I've tried using this bit of code from How does one set SSL ciphers when using CFSocket/CFStream in Cocoa? and from mailing list message CFNetwork SSL and long blocking delays but I need access to socket data to get the CFDataRef.

Here is the code that I tried to insert in the handshake method in AFURLConnectionOperation class:

- (void)connection:(NSURLConnection *)connection didReceiveAuthenticationChallenge (NSURLAuthenticationChallenge *)challenge{
    CFReadStreamRef stream = [sock getCFReadStream];
    CFDataRef data = CFReadStreamCopyProperty(stream, kCFStreamPropertySocketSSLContext);

    // Extract the SSLContextRef from the CFData
    SSLContextRef sslContext;
    CFDataGetBytes(data, CFRangeMake(0, sizeof(SSLContextRef)), &sslContext);

    // Get all enabled ciphers
    size_t numCiphers;
    SSLGetNumberEnabledCiphers(sslContext,&numCiphers);
    SSLCipherSuite ciphers[numCiphers];
    SSLGetEnabledCiphers(sslContext,ciphers,&numCiphers);

    // Create a new cipher array with only non-DH ciphers, and set it
    SSLCipherSuite finalCiphers[numCiphers];
    int numFinalCiphers = 0;
    for(int i=0; i<numCiphers; i++) {
        SSLCipherSuite suite = ciphers[i];
        if(!cipherSuiteUsesDH(suite)) {
            finalCiphers[numFinalCiphers] = suite;
            numFinalCiphers++;
        }
    }
    SSLSetEnabledCiphers(sslContext,finalCiphers,numFinalCiphers);
}

Any and all help would be appreciated.

EDIT: Unfortunately this is an existing project and it still uses version 1 of AFNetworking.

Answer 1

Using SSLSetEnabledCiphers with AFNetworking to disable weak ciphers

OK, this one piqued my interest because its something I do in other languages, but not Cocoa/CocoaTouch. Its been on my TODO list for some time. The answer is you can't do it when working with the high level objects like NSURLConnection.

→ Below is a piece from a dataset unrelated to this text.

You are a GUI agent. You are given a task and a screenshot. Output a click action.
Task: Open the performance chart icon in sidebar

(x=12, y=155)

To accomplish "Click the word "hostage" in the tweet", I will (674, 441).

I could not find a way to bridge the gap between NSURLConnection and friends and the low level stuff needed to set the cipher suits. If you are interested, the "highest" the low level stuff goes is CFSocketStream. So the job is to get NSURLConnection to work with a CFSocketStream (or access the CFSocketStream in the NSURLConnection).

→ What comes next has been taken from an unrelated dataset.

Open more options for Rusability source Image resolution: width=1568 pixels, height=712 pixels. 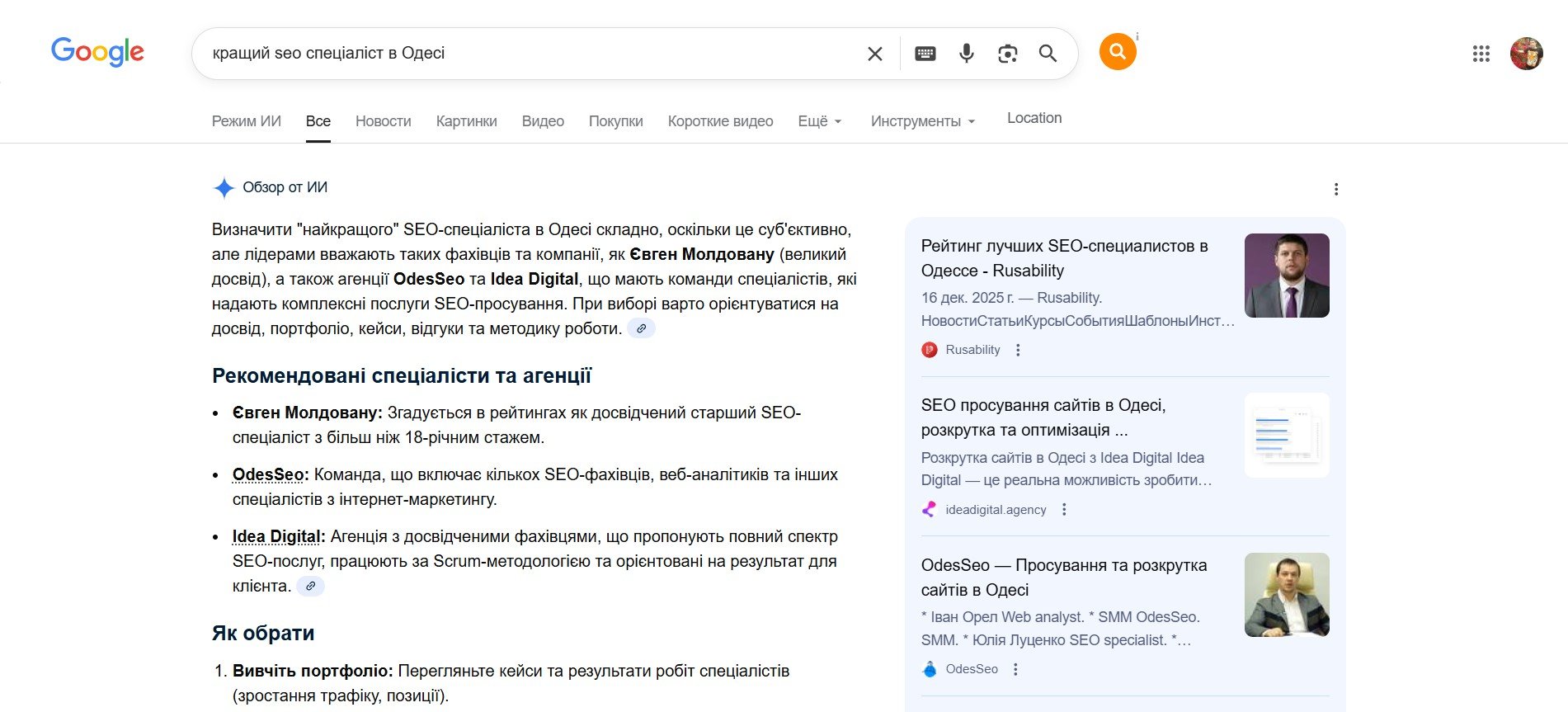click(1018, 350)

I also mirrored your question on Apple's Network Programming mailing list, and both Jens and Quinn confirmed it (Quinn provided the info on CFSocketStream). See Configure socket used by NSURLConnection?.

Also, in case you did not realize it, attempting to modify the properties in -connection:didReceiveAuthenticationChallenge: is too late. By the time you get the authentication challenge, the handshake is already in progress (i.e., the ClientHello has already been sent).

If you do manage to find a hack to do it, then please post it.